PERTAMINA will decide accordingly. The details regarding any
plans for deliverability substitution (including the period of
time, quantity of gas and fields involved) shall be reviewed
and studied by the EKGRMC in accordance with PERTAMINA's
guidelines so as to optimize, on an economic basis, the
recovery of natural gas reserves from the East Kalimantan gas
supply area ("Gas Supply Area"). Any such substitution shall
not affect the aggregate rates of production to be maintained
in respect of such PSC as provided in the annual plan
determined by the EKGRMC.
3. Deliverability substitution under this Memorandum of
Understanding shall not affect the requirement to supply the
aggregate quantities of net natural gas that a field has
contributed towards the "Contract Gas" committed under each
Supply Agreement. Substitute Gas shall for the purposes of
the Supply Agreements be treated as if it had been produced
from the Substituted Field. The Substitute Gas shall be
deemed to be stored in the Substituted Field on behalf of the
Supplying Field (hereinafter referred to as "Stored Gas").

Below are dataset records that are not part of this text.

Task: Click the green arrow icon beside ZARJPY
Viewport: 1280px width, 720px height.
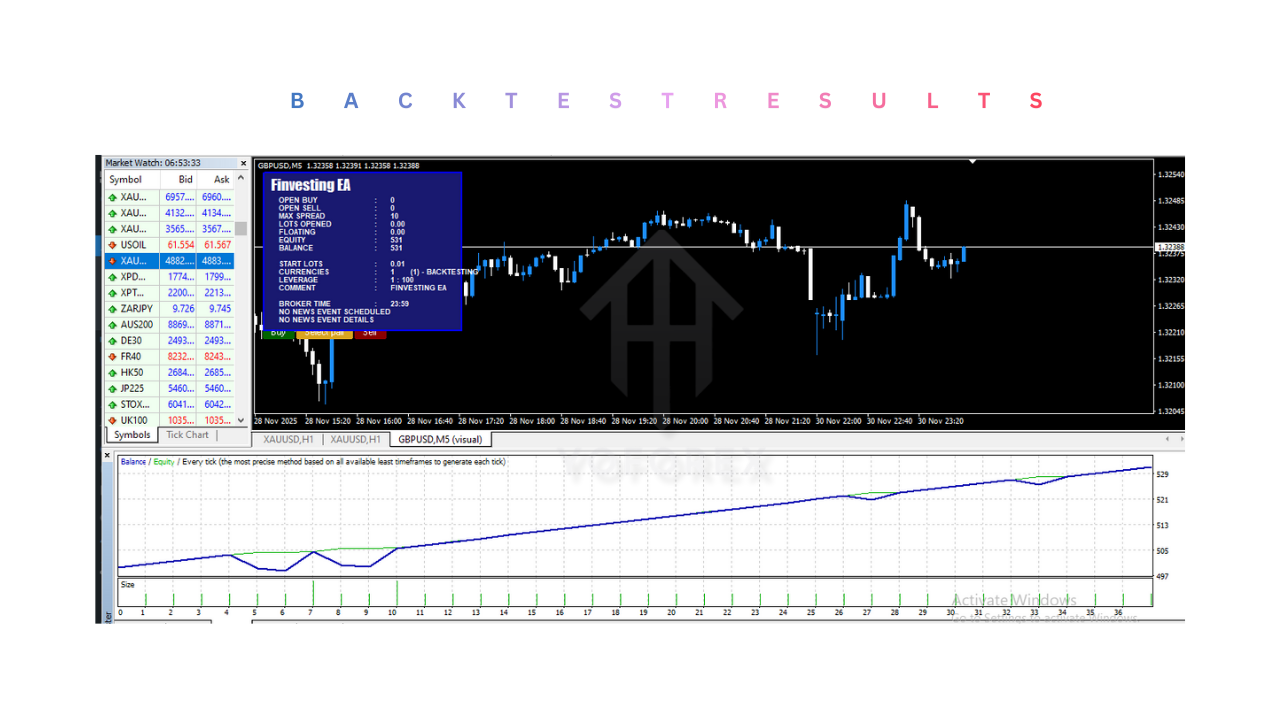Action: [112, 308]
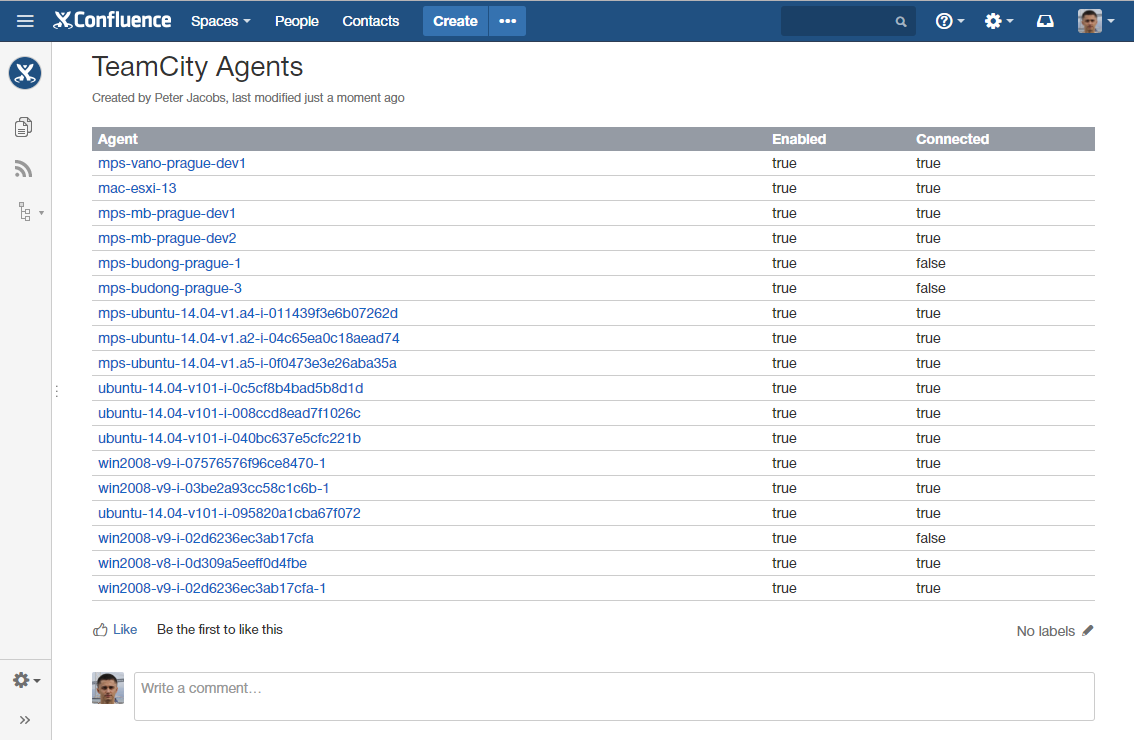Image resolution: width=1134 pixels, height=740 pixels.
Task: Open the People menu item
Action: coord(296,21)
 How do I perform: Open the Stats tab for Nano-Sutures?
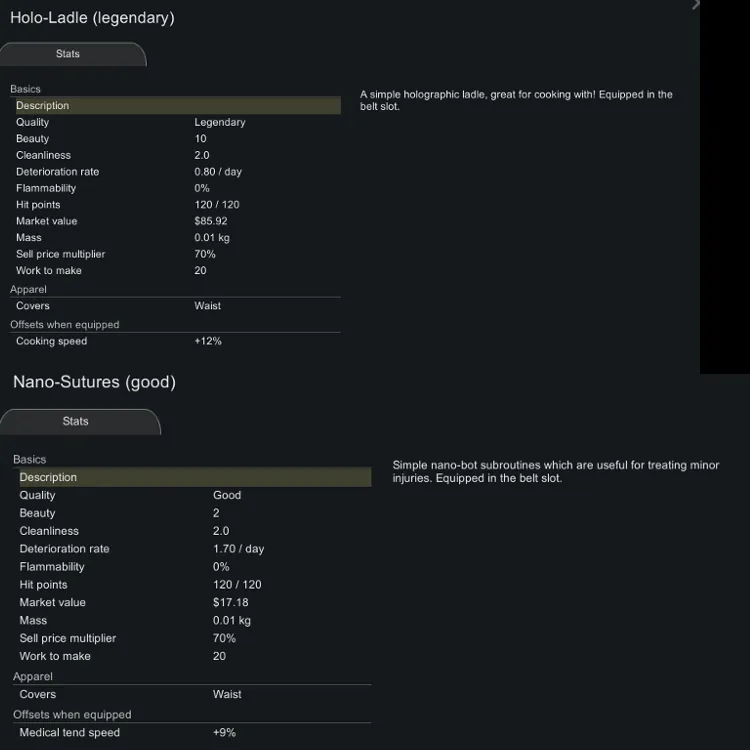76,422
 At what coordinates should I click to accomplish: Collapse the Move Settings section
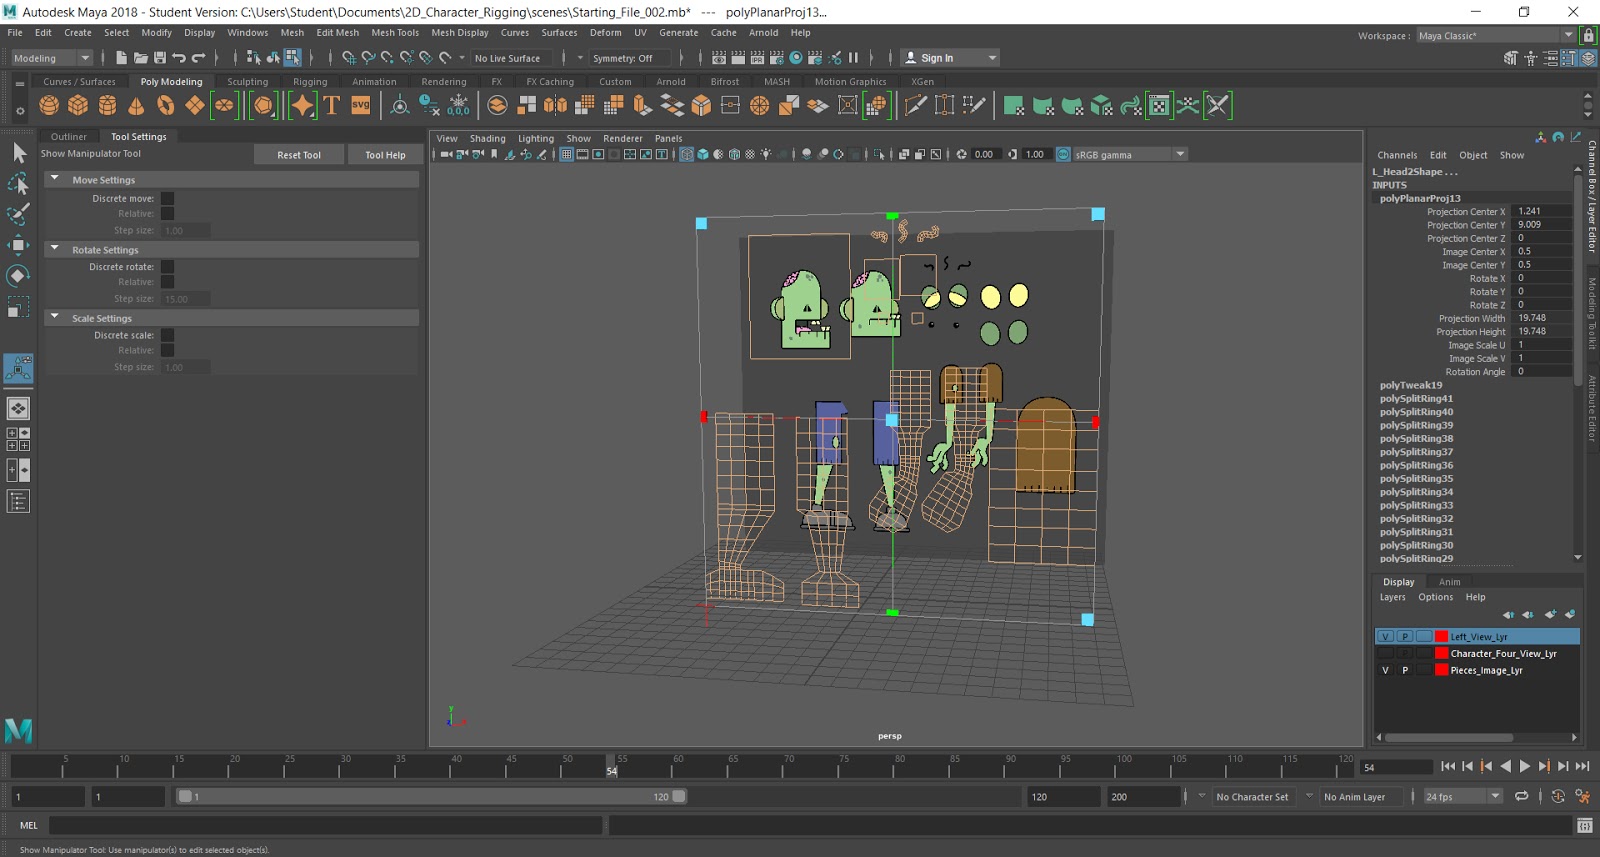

4. In accordance with PERTAMINA's policy of production priority
for associated gas, associated gas produced and delivered from
a field may be treated as if such gas had been produced from
a field or fields within the Gas Supply Area; in such event,
the quantity of associated gas produced is deemed to be stored
in the other field(s). No substitution under this Memorandum
of Understanding shall have the effect of limiting the
production priority of associated gas as a substitute for non-
associated gas.
5. Stored Gas resulting from deliverability substitution and
associated gas deemed stored as a result of production
priority shall be available for future delivery in support of
PERTAMINA's obligations.
6. Notwithstanding the above, in order to optimize the economic
recovery of natural gas, INPEX Attaka may, subject to
PERTAMINA's approval, deliver natural gas ("INPEX Substitute
Gas") from any participating field(s) under the Supply
Agreements in the UNOCAL PSC area (the "UNOCAL Supplying
Field") in substitution for deliveries from an INPEX
participating field (the "INPEX Substituted Field"). The
details regarding any plans for deliverability substitution
with INPEX Substitute Gas shall be reviewed and studied by the
EKGRMC in accordance with PERTAMINA's guidelines so as to
optimize, on an economic basis, the recovery of natural gas
reserves from the Gas Supply Area. Any substitution with
INPEX Substitute Gas shall not affect the sum of the aggregate
rates of production to be maintained in respect of the INPEX
Attaka PSC and UNOCAL PSC, as such rates are provided in the
annual plan determined by the EKGRMC. INPEX Substitute Gas
shall for the purposes of the Supply Agreements be treated as
if it had been produced from the INPEX Substituted Field. The
INPEX Substitute Gas shall be deemed to be stored in the INPEX
Substituted Field on behalf of the UNOCAL Supplying Field
(hereinafter referred to as "INPEX Stored Gas"). INPEX Stored
Gas shall be available for future delivery in support of
PERTAMINA's obligations.
PART TWO
1. Provisional Producers' Percentages
The Provisional Producers' Percentages (and the provisional
allocation of supply commitments as between the East
Kalimantan Contractors under the Package VI Supply Agreements)
are:
- INPEX Attaka Producers' Percentage: 1.6% (one decimal six
percent)
- TOTAL Group Producers' Percentage: 72.2% (seventy-two
decimal two percent)
- UNOCAL Producers Percentage: 4.6% (four decimal six
percent)
- VICO Group Producers' Percentage: 21.6% (twenty-one
decimal six percent)
The use of the Provisional Producers Percentages is
provisional pending determination hereunder of the Producers'
Percentages, and the Producers' Percentages shall apply and be
deemed to have applied with retroactive effect from the
effective date of each Package VI Supply Agreement.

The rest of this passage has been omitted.